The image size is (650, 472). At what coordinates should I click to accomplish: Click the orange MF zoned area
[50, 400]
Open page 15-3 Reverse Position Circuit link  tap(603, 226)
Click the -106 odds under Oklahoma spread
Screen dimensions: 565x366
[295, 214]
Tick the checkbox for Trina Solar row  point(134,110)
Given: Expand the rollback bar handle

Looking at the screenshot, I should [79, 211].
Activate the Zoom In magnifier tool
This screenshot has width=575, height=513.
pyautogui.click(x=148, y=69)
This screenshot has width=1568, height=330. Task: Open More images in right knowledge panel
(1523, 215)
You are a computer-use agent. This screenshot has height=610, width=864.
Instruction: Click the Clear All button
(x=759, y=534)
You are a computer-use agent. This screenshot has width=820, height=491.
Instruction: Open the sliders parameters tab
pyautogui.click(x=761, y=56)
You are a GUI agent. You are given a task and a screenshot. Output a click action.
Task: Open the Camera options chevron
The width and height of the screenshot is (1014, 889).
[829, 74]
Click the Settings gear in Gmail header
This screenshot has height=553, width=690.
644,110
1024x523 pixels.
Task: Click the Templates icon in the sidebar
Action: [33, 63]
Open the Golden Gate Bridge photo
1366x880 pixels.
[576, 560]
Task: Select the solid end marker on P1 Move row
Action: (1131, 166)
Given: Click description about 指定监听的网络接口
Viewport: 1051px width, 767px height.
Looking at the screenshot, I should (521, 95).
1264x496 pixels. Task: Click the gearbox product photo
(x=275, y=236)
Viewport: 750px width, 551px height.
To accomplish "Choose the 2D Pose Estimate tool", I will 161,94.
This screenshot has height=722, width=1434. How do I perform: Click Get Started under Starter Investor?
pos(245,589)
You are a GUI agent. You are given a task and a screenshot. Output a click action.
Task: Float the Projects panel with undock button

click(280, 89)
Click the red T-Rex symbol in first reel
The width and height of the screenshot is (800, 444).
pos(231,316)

# EXERCISE OBJECTIVE:
Please output only the lines from the first line of the entries through the line with "Tick the checkbox", both included, exactly as written.

# ANSWER SPACE:
The image size is (650, 472). At what coordinates should I click to accomplish: Click the orange MF zoned area
[50, 400]
Open page 15-3 Reverse Position Circuit link  tap(603, 226)
Click the -106 odds under Oklahoma spread
Screen dimensions: 565x366
[295, 214]
Tick the checkbox for Trina Solar row  point(134,110)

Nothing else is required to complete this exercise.